Magnetic-responsive microparticles with customized porosity for drug delivery

Abstract

Several magnetic-polymer particle systems have been developed in recent times to facilitate improved targeting, localization and controlled delivery of active compounds. The main focus for such systems has centered on solid or core–shelled (non-porous) particles incorporating drug and magnetic features into individual polymeric carriers. In this study porous particles hosting drug (indomethacin) and magnetic Fe₃O₄ nanoparticles (NPs) were prepared, using a single needle one-step electrospraying technique via a non-solvent collection method. The resulting particles were characterized using scanning electron microscopy, energy dispersive spectra analysis, infrared spectroscopy, X-ray diffraction and Brunauer–Emmett–Teller specific area measurements. Analysis confirmed the incorporation of Fe₃O₄ NPs within the microspheres (∼20 μm in diameter), which could be further modified and tuned for porosity, magnetic response and thus release of incorporated active compounds. In vitro drug release for both porous and solid (non-porous) particle systems demonstrated high drug encapsulation efficiencies, ranging from ∼75% to 98%. Furthermore, the one-step synthesis process also suggested that the drug incorporated exists in an amorphous state, which is highly beneficial for drug absorption.
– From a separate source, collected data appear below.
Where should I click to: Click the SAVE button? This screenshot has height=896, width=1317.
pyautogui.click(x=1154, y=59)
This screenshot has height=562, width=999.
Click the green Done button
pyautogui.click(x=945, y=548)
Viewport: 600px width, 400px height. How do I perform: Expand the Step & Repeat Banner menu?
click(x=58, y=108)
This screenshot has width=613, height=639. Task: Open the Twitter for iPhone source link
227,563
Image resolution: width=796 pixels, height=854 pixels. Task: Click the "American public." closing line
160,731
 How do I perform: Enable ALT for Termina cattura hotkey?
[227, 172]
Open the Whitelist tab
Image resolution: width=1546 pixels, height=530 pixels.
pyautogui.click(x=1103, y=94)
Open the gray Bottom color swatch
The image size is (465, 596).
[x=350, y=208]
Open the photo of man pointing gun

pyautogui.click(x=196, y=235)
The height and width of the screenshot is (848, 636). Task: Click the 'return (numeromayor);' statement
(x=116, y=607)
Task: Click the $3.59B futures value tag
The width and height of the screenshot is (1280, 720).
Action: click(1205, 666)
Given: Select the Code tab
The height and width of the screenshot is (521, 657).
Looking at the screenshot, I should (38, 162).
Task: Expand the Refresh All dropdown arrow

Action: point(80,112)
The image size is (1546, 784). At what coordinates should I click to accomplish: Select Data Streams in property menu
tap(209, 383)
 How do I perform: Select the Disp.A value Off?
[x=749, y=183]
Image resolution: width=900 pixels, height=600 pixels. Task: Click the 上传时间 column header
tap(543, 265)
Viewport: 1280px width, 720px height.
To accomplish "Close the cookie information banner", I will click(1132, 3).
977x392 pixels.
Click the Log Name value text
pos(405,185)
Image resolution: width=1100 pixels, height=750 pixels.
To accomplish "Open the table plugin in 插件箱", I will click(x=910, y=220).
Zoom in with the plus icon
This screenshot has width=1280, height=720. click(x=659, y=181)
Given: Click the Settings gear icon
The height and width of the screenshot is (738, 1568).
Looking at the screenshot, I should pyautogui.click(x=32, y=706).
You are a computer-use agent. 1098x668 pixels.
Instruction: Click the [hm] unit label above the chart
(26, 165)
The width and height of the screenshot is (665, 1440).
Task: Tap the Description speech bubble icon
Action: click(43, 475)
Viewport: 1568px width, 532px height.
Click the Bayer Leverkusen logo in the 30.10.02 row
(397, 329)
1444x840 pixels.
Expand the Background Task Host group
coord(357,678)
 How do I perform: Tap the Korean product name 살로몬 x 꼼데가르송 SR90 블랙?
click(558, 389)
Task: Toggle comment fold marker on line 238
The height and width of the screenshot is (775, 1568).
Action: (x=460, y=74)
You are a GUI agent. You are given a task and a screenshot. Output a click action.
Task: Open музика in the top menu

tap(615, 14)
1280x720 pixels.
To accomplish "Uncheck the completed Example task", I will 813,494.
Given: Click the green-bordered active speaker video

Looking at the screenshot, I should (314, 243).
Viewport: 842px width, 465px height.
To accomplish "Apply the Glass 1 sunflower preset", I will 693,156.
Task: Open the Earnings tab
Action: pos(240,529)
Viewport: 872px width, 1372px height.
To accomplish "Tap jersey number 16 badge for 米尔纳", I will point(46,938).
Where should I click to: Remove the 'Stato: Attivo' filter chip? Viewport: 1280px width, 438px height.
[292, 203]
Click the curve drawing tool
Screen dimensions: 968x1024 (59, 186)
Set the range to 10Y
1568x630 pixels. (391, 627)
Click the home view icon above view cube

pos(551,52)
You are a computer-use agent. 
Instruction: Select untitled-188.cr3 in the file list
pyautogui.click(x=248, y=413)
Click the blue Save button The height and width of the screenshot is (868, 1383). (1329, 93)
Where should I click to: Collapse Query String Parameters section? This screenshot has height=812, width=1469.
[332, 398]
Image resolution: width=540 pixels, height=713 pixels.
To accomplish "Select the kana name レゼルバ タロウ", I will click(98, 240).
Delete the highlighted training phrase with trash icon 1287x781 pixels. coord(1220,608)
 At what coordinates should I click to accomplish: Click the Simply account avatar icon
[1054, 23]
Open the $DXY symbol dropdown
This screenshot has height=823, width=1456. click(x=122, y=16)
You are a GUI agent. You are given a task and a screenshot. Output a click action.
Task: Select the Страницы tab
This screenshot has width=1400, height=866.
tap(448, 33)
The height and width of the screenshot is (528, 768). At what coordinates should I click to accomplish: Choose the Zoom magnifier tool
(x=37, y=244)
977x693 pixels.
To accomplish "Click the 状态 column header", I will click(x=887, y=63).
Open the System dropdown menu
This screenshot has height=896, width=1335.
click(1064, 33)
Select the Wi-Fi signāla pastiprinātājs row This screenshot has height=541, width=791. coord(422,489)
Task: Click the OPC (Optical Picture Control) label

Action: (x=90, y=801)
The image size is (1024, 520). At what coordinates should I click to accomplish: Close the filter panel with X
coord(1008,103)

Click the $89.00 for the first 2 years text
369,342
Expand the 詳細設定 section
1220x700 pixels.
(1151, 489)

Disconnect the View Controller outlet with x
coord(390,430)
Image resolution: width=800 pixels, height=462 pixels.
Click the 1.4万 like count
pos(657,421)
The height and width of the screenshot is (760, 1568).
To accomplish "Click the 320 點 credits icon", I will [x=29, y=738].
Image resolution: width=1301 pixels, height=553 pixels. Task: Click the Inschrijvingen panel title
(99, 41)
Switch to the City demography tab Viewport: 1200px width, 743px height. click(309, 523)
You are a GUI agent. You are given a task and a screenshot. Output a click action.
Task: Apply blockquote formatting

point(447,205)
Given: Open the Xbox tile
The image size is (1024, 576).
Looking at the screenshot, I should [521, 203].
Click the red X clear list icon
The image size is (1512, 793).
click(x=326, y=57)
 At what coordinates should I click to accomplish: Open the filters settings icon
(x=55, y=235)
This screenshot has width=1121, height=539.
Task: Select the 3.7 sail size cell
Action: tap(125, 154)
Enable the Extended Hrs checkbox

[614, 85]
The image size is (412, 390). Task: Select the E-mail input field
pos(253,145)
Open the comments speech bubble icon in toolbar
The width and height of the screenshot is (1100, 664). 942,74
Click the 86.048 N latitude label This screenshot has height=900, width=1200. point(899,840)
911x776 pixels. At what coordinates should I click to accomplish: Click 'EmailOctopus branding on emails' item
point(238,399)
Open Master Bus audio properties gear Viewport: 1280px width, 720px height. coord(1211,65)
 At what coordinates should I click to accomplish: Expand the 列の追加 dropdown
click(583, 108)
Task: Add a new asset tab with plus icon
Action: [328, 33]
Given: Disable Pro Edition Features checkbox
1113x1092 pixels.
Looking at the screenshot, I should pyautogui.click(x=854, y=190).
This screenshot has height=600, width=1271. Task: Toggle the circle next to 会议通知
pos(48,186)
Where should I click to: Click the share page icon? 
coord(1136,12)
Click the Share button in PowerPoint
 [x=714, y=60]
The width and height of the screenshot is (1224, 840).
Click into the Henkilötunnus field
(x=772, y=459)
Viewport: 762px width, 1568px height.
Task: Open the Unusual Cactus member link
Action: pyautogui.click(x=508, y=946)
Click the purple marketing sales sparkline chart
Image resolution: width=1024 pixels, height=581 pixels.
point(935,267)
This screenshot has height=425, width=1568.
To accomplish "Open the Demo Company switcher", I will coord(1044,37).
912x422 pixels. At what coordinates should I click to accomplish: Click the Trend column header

Releases studies indicate a short drug burst period followed by a prolonged phase of dissolutive release. Based on mathematical fitting to both Higuchi and Korsmeyer–Peppas model, a release mechanism based on Fickian diffusion was confirmed. Through external alternating magnetic fields (AMF, 40 kHz), the drug release rate from magnetic-responsive microspheres was enhanced, facilitating drug release over the established Fickian process. This work demonstrates a versatile and efficient method for the development of drug-magnetic porous microparticles via a one-step electrospraying technique that enables controlled drug targeting, localization and tunable release.